大動脈弁閉鎖不全症 TREATMENT03_02
特徴・症状
心臓の出口にある大動脈弁が変形して閉まらなくなっており、体に送り出す血液が心臓に逆流しているため、心臓がどんどん拡大して心臓が機能不全に陥っています。このまま放置すれば、心不全により日常生活は不可能な状態になり、不整脈などで命を落とす可能性があります。この状態の治療法は手術しかありません。
大動脈弁閉鎖不全症
正常の大動脈
治療方法
治療は大動脈弁を形成(自己心膜)または人工弁を入れる手術です。人工弁には機械弁と生体弁があります。機械弁は耐久性に優れますが、血栓防止に抗凝固剤を飲む必要があり、食べ物が制限されます(納豆など)。弁形成や生体弁であれば、制限はありません。
大動脈弁置換術(機械弁)
大動脈弁置換術(生体弁)
自己心膜による大動脈弁形成術
大動脈弁尖形成手術
心臓の出口にある逆流を防ぐための弁(大動脈弁)が年齢とともに硬くなり、開かなくなる病気(狭窄症)に対して、いままでは人工弁を入れる治療しかありませんでした。

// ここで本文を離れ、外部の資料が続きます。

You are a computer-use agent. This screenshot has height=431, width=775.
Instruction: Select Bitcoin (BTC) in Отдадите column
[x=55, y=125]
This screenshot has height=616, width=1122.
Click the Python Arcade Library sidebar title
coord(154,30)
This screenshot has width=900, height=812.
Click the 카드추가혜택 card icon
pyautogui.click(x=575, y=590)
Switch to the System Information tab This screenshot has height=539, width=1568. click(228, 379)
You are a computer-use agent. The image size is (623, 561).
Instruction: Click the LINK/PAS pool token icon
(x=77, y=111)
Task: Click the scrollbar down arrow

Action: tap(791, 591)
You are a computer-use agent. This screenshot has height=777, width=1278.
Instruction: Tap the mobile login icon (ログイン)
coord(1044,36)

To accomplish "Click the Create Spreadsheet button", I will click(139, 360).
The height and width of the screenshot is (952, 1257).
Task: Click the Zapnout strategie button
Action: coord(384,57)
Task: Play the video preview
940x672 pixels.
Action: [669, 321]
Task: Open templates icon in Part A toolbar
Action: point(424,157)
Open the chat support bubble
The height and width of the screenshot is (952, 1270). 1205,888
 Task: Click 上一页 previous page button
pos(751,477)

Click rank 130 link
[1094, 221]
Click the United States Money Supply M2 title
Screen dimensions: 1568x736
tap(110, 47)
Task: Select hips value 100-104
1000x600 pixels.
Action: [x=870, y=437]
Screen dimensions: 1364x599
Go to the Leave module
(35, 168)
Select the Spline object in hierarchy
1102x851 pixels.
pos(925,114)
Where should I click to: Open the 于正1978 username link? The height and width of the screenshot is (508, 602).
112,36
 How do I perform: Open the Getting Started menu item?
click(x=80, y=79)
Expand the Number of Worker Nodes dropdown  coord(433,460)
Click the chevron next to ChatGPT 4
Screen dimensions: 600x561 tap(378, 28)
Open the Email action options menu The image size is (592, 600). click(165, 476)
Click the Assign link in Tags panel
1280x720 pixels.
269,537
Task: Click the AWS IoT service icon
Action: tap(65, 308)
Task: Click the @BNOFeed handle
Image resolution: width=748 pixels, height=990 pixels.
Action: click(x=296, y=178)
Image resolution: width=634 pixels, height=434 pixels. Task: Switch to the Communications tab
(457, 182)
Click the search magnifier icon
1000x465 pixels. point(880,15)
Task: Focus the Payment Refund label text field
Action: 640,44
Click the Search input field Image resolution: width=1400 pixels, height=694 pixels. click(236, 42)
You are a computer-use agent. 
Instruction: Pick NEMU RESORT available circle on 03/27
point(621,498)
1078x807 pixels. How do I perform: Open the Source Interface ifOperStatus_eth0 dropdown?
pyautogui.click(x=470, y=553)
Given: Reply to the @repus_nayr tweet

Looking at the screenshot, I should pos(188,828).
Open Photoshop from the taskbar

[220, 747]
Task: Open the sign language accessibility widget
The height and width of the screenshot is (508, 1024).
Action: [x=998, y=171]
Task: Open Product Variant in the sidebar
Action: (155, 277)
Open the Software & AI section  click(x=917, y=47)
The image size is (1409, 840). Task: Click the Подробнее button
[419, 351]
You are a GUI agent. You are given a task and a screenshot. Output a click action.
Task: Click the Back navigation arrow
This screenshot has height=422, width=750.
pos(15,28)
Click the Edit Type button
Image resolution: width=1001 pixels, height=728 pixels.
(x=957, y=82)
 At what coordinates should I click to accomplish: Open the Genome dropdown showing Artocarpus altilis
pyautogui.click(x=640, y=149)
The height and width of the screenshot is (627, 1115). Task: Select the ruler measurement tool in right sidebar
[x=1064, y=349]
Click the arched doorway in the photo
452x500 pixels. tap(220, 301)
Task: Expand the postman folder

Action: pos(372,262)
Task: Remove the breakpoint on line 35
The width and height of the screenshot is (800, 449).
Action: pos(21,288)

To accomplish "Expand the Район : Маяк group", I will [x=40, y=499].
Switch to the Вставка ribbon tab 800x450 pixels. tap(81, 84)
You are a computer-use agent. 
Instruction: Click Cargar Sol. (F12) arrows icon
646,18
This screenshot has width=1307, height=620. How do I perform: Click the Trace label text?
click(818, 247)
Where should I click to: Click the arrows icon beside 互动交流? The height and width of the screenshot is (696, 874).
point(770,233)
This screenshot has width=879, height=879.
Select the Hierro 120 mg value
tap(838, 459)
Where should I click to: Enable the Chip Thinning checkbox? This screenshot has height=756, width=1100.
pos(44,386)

しかし、心臓の出口がもともと狭い方(小柄な女性など)では、16㎜径の最も小さい金属の弁(機械弁)がかろうじて入るかどうかという方も多くいます。機械弁の場合、血液を固まらなくするワーファリンという薬を一生飲み続けなければなりません。また、人工弁はステントという外枠の中に膜がありますので、外枠の分だけ心臓の出口が狭くなり、手術しても狭い状態があまり良くならないこともあります。
自己心膜による弁尖形成術は、大動脈弁狭窄症と閉鎖不全症に対する手術です。自分の心臓を包んでいる膜で作った弁を縫い付けて治す新しい手術です。人工物を使わないため、心臓の出口は最も広くすることが可能です。また、手術のあとに血液を固まらなくする薬は必要なく、そのための食事の制限もありません。